That the stimulus didn't return the economy to the place it was before the crash is indisputable, and the fact that conservatives use arguments along those lines to show that the stimulus "failed" shows the poverty of their reasoning. The stimulus did not acheive massive economic growth and reemployment, in part because it was too small, and because of politicl realities. Nearly one third of the package was made up of tax cuts, which are a poor way of providing stimulus to the economy. Roughly one third consisted of aid to the states, which merely replaced money they were cutting from their own budgets (and thus, added no net new money to the economy). And the last third (roughly $250 billion) was spent over a period of two years. SO, in essence, the money the U.S. spent over two years stimulating its own economy roughly equalled the sum we spent in one year supporting the occupation of Iraq at the height of that conflict's development.

So what about the uncertainty argument? Well, this argument has the virtue of being somewhat testable. If businesses were leery of hiring workers when Obama was the leader of a party that held hte congress and had a fillibuster proof majority in the Senate, then surely the loss of the Congress and the loss of the 60 vote majority in the Senate would have restored business confidence. After all, the actions of the GOP majoriyt in Congress and the minority in the Senate have made it clear that Obama will notbe able to pass major regulatory lesgislation. Regulatory uncertainty is a thing of the past.

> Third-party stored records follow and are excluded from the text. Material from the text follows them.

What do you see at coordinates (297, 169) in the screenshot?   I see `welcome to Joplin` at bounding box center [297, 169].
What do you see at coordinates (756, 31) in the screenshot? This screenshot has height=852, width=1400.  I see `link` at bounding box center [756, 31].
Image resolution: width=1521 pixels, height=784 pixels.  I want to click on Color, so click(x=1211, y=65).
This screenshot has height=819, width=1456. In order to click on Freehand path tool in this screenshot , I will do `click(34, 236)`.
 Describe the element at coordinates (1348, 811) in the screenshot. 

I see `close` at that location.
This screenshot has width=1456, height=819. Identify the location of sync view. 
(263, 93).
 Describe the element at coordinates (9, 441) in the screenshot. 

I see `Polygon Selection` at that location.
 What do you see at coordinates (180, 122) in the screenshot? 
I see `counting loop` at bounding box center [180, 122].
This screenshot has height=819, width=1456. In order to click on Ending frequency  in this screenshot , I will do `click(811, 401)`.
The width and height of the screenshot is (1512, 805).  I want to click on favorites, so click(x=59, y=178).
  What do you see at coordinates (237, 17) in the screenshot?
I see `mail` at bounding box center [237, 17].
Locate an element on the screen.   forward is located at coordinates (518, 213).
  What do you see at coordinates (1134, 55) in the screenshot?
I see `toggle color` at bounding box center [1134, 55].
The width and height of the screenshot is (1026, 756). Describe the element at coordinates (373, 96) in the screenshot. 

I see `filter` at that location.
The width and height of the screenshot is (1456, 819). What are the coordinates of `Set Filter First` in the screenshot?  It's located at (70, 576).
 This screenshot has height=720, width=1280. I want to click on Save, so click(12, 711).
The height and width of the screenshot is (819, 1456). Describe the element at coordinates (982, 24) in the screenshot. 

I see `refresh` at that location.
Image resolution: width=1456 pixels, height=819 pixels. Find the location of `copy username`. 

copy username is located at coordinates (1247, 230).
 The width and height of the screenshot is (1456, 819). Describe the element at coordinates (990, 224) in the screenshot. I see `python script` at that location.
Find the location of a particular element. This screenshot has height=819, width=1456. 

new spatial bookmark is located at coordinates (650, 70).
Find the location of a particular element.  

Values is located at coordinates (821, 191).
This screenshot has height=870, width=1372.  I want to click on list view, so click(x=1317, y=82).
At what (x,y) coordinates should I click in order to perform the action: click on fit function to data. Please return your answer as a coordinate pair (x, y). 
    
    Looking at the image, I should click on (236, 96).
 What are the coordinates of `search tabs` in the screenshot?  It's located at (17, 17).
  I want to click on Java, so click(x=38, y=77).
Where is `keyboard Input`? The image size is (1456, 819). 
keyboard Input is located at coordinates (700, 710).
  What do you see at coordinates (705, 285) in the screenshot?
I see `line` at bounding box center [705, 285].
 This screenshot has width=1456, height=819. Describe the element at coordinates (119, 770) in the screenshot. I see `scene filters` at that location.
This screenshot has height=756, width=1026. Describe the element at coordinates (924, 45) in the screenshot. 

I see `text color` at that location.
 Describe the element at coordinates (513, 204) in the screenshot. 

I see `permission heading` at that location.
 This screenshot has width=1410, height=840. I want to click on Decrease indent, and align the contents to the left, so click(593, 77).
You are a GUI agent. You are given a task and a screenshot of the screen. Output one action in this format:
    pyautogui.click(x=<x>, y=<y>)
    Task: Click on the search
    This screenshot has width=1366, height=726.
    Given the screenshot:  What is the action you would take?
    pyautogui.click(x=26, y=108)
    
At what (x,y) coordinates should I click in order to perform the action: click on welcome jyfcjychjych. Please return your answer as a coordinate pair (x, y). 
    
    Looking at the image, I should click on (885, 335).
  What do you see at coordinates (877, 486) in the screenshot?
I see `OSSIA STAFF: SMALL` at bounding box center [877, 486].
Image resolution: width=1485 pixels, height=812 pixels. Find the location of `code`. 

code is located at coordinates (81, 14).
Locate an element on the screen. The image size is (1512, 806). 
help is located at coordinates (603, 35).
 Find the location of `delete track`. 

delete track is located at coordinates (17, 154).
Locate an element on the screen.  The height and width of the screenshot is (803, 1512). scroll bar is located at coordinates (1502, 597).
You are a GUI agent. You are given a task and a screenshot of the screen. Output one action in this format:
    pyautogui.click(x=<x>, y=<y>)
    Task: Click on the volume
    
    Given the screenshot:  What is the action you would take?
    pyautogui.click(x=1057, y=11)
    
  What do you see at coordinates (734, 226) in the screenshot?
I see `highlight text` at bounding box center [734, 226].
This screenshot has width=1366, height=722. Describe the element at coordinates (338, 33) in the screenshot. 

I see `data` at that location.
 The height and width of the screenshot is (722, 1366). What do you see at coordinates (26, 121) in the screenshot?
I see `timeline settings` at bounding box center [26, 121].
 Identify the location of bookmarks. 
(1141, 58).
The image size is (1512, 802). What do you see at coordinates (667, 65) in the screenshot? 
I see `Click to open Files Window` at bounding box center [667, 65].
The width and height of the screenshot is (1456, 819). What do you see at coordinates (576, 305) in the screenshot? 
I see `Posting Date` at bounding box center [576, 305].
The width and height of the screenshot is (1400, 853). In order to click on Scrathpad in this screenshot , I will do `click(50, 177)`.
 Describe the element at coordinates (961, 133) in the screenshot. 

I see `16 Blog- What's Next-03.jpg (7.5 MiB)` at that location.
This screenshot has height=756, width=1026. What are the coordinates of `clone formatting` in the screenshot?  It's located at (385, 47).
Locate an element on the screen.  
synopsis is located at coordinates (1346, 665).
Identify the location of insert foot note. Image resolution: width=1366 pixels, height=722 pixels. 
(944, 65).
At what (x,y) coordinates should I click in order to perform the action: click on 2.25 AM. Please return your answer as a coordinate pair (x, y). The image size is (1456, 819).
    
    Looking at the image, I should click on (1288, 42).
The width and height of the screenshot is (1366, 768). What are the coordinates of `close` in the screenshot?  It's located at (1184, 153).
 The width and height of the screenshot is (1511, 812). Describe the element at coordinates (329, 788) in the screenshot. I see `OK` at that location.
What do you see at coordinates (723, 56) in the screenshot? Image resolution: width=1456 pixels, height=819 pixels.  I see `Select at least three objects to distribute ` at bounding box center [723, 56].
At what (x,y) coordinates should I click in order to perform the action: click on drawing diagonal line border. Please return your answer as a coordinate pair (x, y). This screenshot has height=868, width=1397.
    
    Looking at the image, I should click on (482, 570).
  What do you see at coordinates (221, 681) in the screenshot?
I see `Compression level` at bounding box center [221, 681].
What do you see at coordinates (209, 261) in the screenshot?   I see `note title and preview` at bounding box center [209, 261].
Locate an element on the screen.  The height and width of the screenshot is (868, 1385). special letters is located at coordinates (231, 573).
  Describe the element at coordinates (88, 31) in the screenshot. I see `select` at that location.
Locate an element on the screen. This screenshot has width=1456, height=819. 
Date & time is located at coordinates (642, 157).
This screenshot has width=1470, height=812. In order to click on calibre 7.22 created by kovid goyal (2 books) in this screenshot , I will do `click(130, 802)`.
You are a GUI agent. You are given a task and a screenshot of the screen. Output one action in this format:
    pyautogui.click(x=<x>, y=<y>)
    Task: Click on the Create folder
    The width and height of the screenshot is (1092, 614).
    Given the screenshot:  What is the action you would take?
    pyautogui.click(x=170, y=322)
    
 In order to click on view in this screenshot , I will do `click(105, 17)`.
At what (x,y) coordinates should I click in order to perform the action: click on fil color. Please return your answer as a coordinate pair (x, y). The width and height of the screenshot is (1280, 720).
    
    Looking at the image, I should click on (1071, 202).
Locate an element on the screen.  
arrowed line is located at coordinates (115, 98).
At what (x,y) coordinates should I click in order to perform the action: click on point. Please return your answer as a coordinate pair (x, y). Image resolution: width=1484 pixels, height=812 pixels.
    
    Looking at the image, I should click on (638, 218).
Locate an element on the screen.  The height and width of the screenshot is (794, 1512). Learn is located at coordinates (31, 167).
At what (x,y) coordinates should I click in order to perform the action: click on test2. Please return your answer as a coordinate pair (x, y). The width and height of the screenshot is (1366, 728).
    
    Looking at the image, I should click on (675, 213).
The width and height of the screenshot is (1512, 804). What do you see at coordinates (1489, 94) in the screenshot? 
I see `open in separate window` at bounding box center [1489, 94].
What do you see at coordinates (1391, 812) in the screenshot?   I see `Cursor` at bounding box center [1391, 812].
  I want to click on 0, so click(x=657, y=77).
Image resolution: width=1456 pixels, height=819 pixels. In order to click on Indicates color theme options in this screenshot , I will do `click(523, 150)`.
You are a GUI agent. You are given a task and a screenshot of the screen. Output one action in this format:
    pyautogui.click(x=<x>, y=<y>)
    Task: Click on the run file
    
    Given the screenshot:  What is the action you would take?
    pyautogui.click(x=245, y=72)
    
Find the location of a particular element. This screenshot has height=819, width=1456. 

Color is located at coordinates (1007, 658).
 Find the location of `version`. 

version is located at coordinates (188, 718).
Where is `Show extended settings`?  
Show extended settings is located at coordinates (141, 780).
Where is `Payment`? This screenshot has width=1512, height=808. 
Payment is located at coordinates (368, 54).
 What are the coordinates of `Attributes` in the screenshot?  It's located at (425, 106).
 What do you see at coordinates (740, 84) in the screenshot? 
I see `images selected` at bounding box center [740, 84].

So business is booming now, right? Well... not quite. In fact, we're about as close to falling back into recession as we have ever been, in no part due to the fact that the last of the Obama stimulus funds are being spent, and there is little prospect of a meaningful second round. In other words: orders have dried up. Demand is falling off a cliff again, and the economy is once again teetering on the edge.

(This analysis, of course, leaves off the looming european catastrophe, but that's. a story for another day)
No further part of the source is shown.